There are two generous identical porches, one for staff and one for visitors. As we approach the entrance, the poured concrete exterior walls reveal themselves rough and gorgeous—counterpoints to the smooth undulating concrete bench that extends the length of the 600-foot building. We enter into a dark threshold (a bit of theater), and after the second set of double doors we are “in the light.” The amenity spaces greet us when we enter the lobby: ticketing, bookstore, cafe, bathrooms and auditorium to the right. Konstantin Grcic’s furniture decorate the café, which opens onto a covered terrace perfect for summer parties. The educational space is intimate and flexible, making it a great spot for both family days and wine tastings.

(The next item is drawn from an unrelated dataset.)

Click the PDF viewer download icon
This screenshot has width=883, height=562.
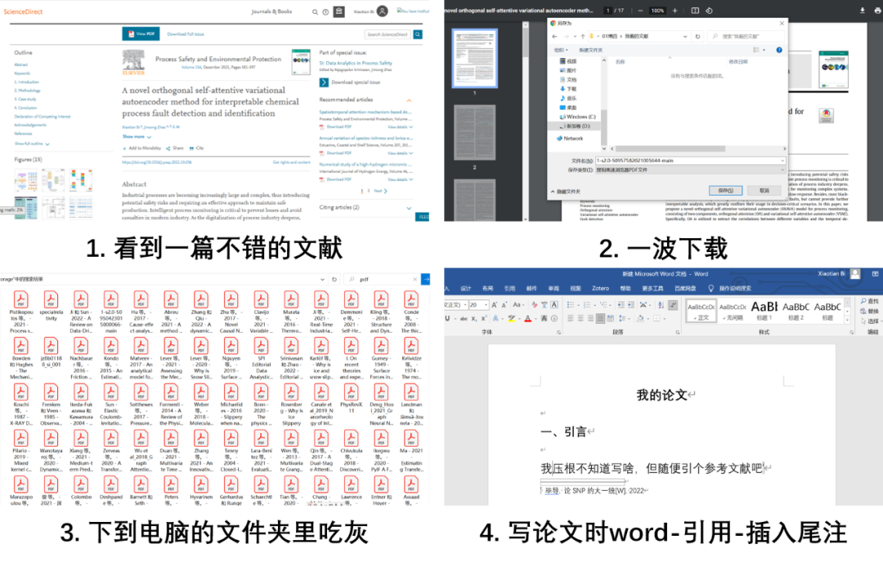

The plan is disarmingly lucid, yet it encourages meandering from one naturally lit gallery to the next in a subtle circulation weave based on the position of doorways. The inverse of the pitch hangs graphically over a corridor spine that on two occasions expands the entire width of the building, offering a view of the bucolic surroundings. Do not underestimate the pastoral as a framing device for contemporary art. Among industry professionals, there are two museums that stand out as favorites: the Louisiana, situated by a lake outside of Copenhagen, and the Foundation Beyeler, in a groomed park in Basel.

Porter, Backyard Southampton

Porter, Jane and Elizabeth

Porter, Penobscot Bay..

“Backyard Southampton” (1953), “Jane and Elizabeth” (1967), and “Penobscot Bay with Yellow Field” (1968) by Fairfield Porter, courtesy of the museum.

There are three galleries for temporary exhibitions and seven for Parrish’s permanent collection, which includes 250 works by Fairfield Porter, a realist painter of landscapes, portraits, and domestic interiors. Dismissed as old-fashioned by the art world at large, Parrish’s muted depictions of idyllic Long Island summers stood in stark contrast to the visceral, abstract expressionist splatters of his neighbors Willem De Kooning, Jackson Pollock, and Lee Krasner, who ended up transforming the art world in the 1950s and ‘60s.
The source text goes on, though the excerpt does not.